PhonePe has completed its move to move its headquarters from Singapore to India. The process to move PhonePe’s headquarters back to India had begun earlier this year, and has now concluded. The move was a part of a corporate restructuring which saw PhonePe become a separate entity from its parent company, Flipkart.
“Setting up (Flipkart and PhonePe) as separate entities will also provide value and create new opportunities for investors to participate in the Indian tech ecosystem – helping unlock and maximize enterprise value for shareholders of the two companies,” the two companies said in a joint statement. “As part of this transaction, existing Flipkart Singapore and PhonePe Singapore shareholders, led by Walmart, have purchased shares directly in PhonePe India. This also completes the move to make PhonePe a fully India-domiciled company, a process that started earlier this year,” the statement added.

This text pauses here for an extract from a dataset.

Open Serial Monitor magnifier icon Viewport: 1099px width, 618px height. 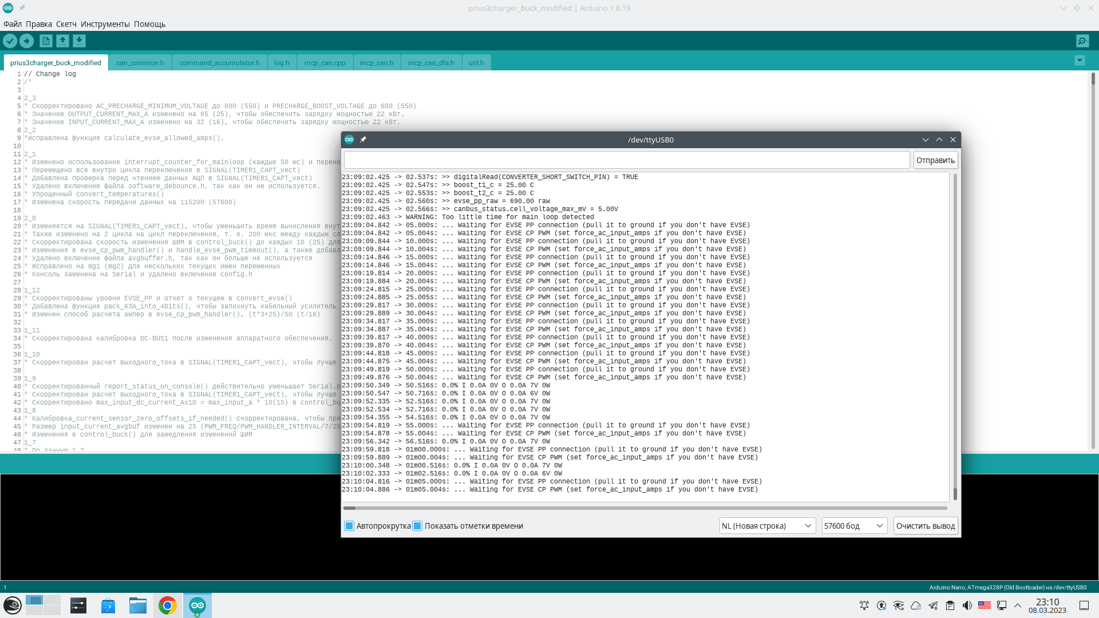[1082, 41]
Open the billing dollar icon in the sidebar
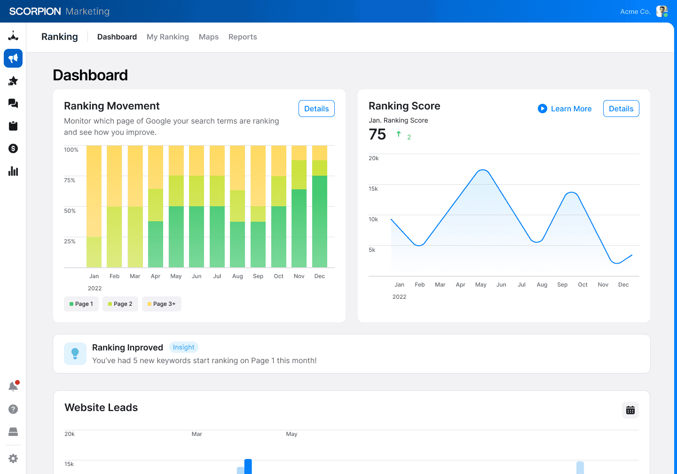The image size is (677, 474). 13,148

PhonePe and Flipkart have had a curious on-off relationship. In December 2015, two Flipkart engineers, Sameer Nigam and Rahul Chari, had quit Flipkart to launch a new payments app they named PhonePe. But just five months later, in April 2016, Flipkart had acquired PhonePe for $20 million. As demonetization was announced in November 2016, PhonePe had been one of the first few apps to come up with a UPI solution, and it maintains this lead to this day, currently accounting for more than 40% of India’s UPI transactions. As PhonePe accumulated users and expanded its product portfolio, it grew to be alone worth as much $12 billion, which makes it India’s highest-valued fintech startup. But come 2022, Flipkart has parted ways with PhonePe, and the two are separate entities again.

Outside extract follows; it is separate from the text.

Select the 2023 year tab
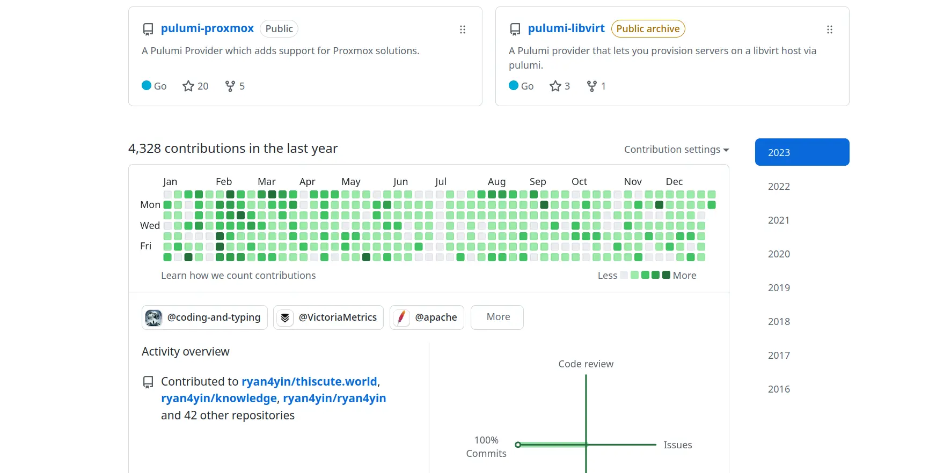This screenshot has height=473, width=951. click(x=802, y=152)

Crucially, this has also led to PhonePe moving its headquarters back to India A move back to India could help the company with its IPO plans, and also help it steer clear of regulatory hurdles that foreign firms might face in the fintech sector. “We are a made-in-India company,” PhonePe CEO Sameer Nigam had said earlier this year. “Every office, data centre, and employee of ours is here. There is no reason why we should not contribute to wealth creation in this market,” he had added.

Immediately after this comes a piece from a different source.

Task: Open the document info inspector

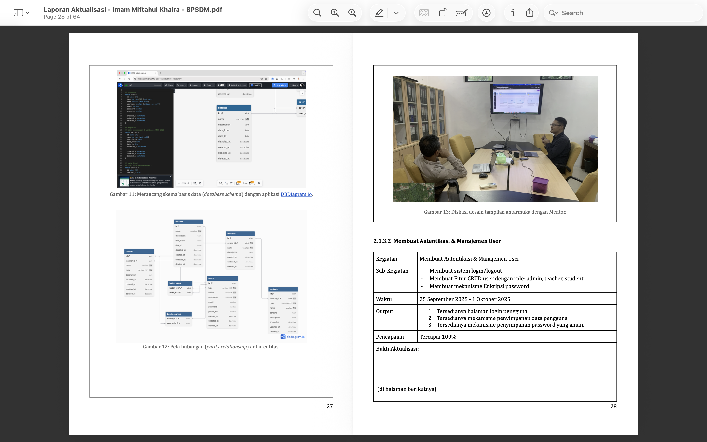Action: (513, 13)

PhonePe is bucking a trend that has persisted for several years — as many as 20% of “Indian” unicorns are headquartered abroad, including Fractal Analytics, Amagi, CommerceIQ, Hasura, BrowserStack, ChargeBee, Mindtickle, GupShup and others. These startups have moved abroad for a variety of reasons, including tax savings, ease in raising funds, and ease pf regulatory processes. But over the last few years, the Indian government has been looking to woo these startups back to India, and has even liberalized rules for these companies to go public in India. PhonePe is one of India’s most recognizable startups, and also one of its most valuable, and its homecoming could spur many other Indian startups to similarly return to their country of origin.